If we only discussed the percentage of dealers that selected cybersecurity, digital signage, and VoIP as their No. 1 diversification opportunity, we would miss out on what’s truly happening in the channel. A better indicator is the percentage of dealers that identified one of these selections as among their top three diversification opportunities (Exhibit 1.47). Cybersecurity rose from 16% a year ago to 22% this year among the entire dealer universe, versus 4% that ranked it as their No. 1 diversification opportunity in Exhibit 1.46. Digital signage was ranked as one of the top three diversification opportunities by 14% of dealers in this year’s survey, which is the same percentage as last year. Although telephony/VoIP declined by 4% from 31% last year to 27% this year, that’s still a strong showing for a product category on the radar of more than one-quarter of the dealers participating in our Survey. Managed office, a segment where Ricoh and Sharp are the most prominent proponents, was identified by 8% of the dealers participating in our Survey, with 58% of those selecting this opportunity as either Ricoh or Sharp dealers. Physical security doesn’t fare as well. However, we still believe it offers serious potential in the channel, even if it was selected as a diversification opportunity by only 2.5% of respondents.

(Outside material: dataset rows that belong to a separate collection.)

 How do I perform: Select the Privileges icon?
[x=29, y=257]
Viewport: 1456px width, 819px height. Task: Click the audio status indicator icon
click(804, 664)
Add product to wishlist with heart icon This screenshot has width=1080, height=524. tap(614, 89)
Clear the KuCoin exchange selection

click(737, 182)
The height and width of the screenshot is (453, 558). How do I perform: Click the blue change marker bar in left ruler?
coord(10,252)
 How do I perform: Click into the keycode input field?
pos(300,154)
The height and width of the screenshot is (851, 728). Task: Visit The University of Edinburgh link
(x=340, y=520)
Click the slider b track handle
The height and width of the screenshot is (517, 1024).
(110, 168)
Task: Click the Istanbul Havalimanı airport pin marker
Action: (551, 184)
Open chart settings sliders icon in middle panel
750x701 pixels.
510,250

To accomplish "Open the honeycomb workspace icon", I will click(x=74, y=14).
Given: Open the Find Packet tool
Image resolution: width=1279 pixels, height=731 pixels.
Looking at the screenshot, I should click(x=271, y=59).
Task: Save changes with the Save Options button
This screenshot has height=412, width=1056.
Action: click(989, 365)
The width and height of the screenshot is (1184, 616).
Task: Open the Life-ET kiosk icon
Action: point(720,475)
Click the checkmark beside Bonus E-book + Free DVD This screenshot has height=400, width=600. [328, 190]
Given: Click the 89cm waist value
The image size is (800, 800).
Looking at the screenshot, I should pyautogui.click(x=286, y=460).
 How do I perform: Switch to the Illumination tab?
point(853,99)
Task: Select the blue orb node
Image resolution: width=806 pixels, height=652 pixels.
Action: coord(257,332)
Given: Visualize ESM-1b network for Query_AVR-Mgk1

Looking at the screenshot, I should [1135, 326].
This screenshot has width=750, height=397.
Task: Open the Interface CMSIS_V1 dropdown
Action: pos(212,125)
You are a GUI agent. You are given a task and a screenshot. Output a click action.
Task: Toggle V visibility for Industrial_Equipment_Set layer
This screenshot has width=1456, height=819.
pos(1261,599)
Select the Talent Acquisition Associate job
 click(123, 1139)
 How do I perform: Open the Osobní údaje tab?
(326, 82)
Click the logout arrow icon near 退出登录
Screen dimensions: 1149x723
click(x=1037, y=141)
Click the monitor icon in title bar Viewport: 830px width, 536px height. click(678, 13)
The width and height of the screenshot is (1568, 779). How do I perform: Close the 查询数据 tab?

For the first time, we asked dealers what they considered the biggest impediments to diversification (Exhibit 1.48). They could identify as many they wanted from the following list of four:
- Existing sales team capabilities
- Cost to diversify
- The time required to train staff on a new technology product or service
- The need to meet hardware manufacturers’ sales quotas for legacy print technology
Dealers also were allowed to identify other impediments not on our list.
According to respondents, the biggest impediment was the time required to train staff on a new technology or service (55%), followed by existing sales team capabilities (44%), cost to diversify (32%), and the need to meet hardware manufacturers’ sales quotas for legacy print technology (18%). We went into this new question with no expectations of what dealers would identify as their biggest impediments.
However, the “other” responses yielded a few obvious impediments not on our original list. The other impediments cited by dealers include:
- Staffing
- Staying current with technology
- Competing against manufacturers
- The urgency of the team to diversify/desire for change
- The state of the current economy
- Support from vendors to train staff
- Too many vendors
- Based on this list, we plan to expand our impediments options from four to five with the addition of staffing, a common challenge across the independent dealer channel.